The treatment of RM involves the discontinuation of the topical decongestant. Patients must receive counsel that the nasal congestion may temporarily worsen upon discontinuation of the topical decongestant so that they do not perceive it as treatment failure. The use of intranasal corticosteroids has been reported to minimize the symptoms of rebound congestion in both animal studies and several small human trials.[2]  Other treatment modalities during withdrawal period involve the use of short-course oral corticosteroids (e.g., prednisone, 0.5 mg per kg for five days), oral antihistamines and inferior turbinate steroid injections, oral adenosine and mast cell stabilizing agents; however, these recommendations are based on limited case reports.[2]

Differential Diagnosis

  • Allergic rhinitis
  • Non-allergic rhinitis
  • CPAP-related rhinitis
  • Rhinosinusitis

Prognosis

It takes approximately one year for complete recovery in cases of long-term overuse.[14]

Complications

  • Chronic ethmoiditis[15]
  • Atrophic rhinitis[15]
  • Septal perforation
  • Chronic rhinosinusitis
  • Turbinate hyperplasia

Consultations

In complicated cases or where diagnosis is unclear, further expert input from the allergist, immunologist, or otorhinolaryngologist is advised.

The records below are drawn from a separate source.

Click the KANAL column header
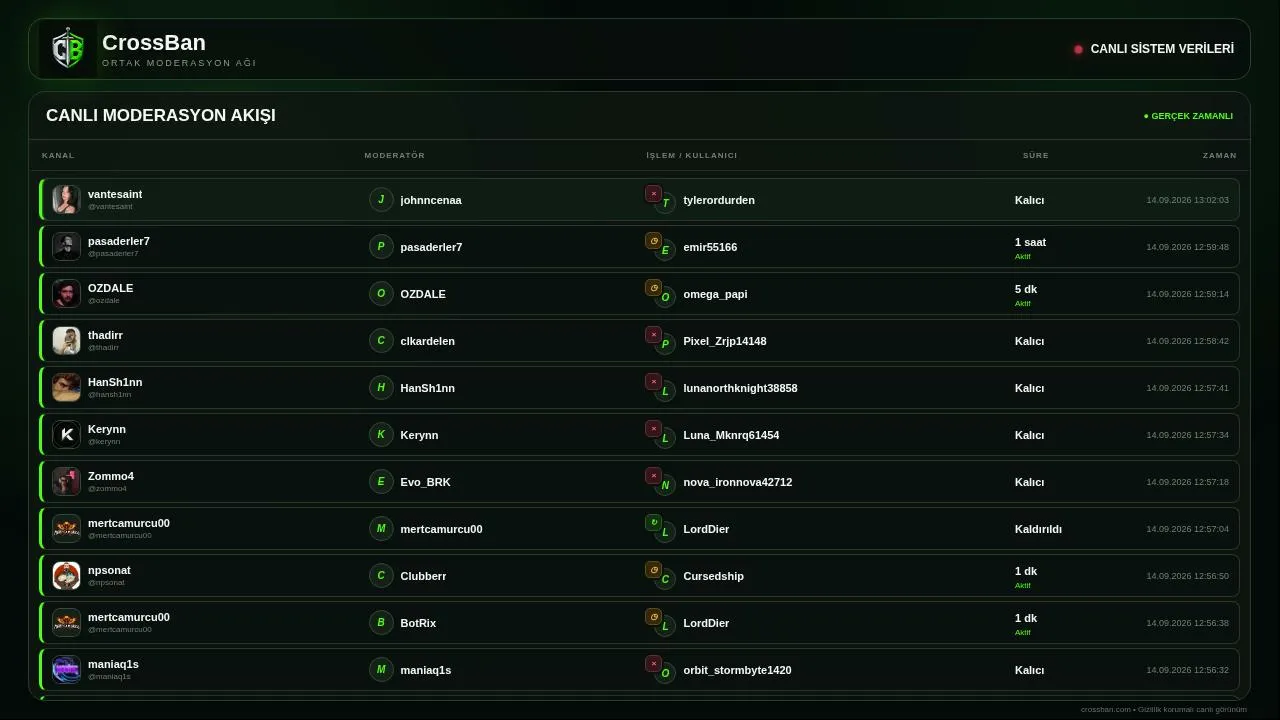 58,156
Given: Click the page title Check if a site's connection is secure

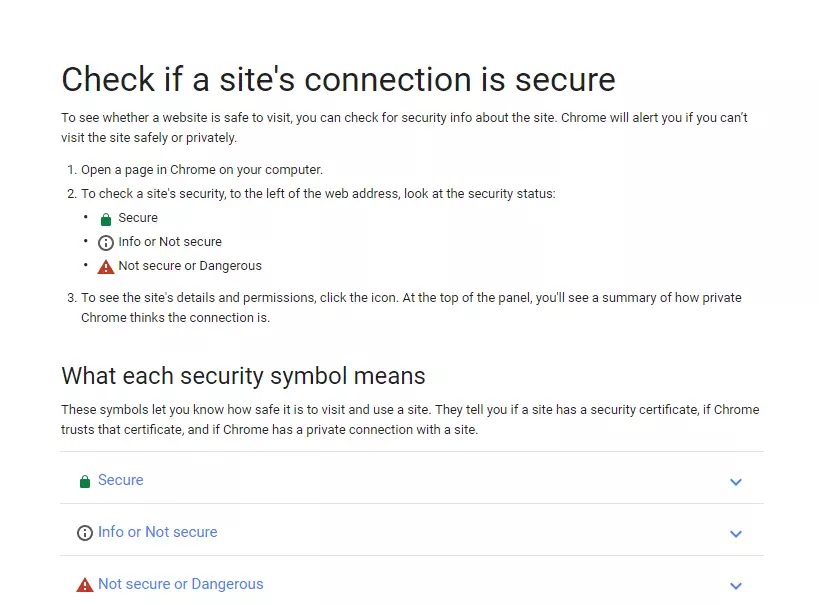Looking at the screenshot, I should point(338,79).
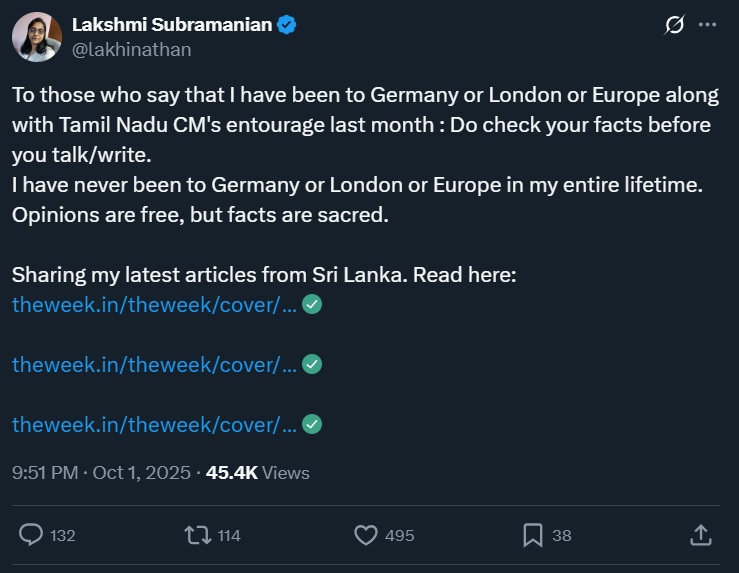This screenshot has width=739, height=573.
Task: Click the 9:51 PM Oct 1, 2025 timestamp
Action: pyautogui.click(x=101, y=473)
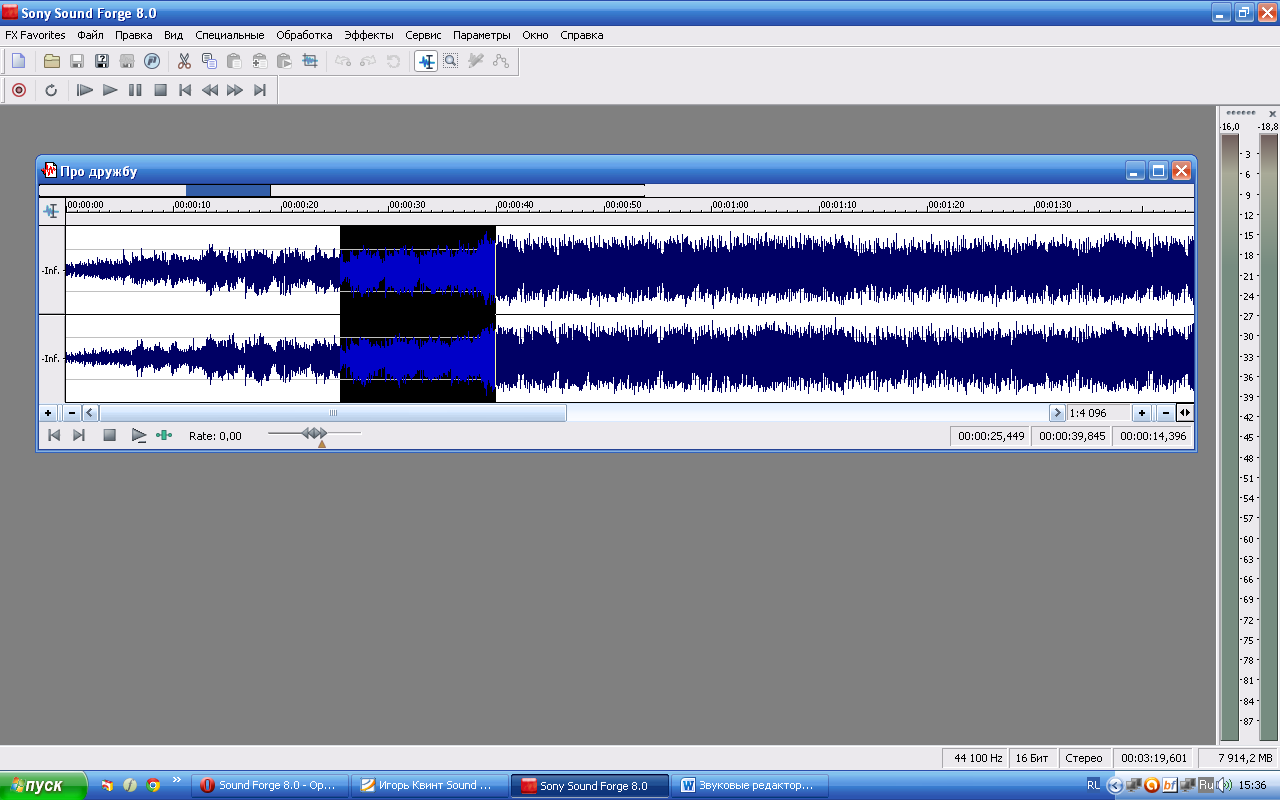Image resolution: width=1280 pixels, height=800 pixels.
Task: Open the FX Favorites menu
Action: click(x=35, y=35)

Deterrence and Patient Education

Patients should receive education on the side-effects of overusing intranasal decongestant before prescribing the medication. It is understandably challenging as these medications are generally readily available over the counter.

Patients should be warned that repeated short term use, of an intranasal decongestant even after a year of discontinuation can cause recurrence of RM.[16]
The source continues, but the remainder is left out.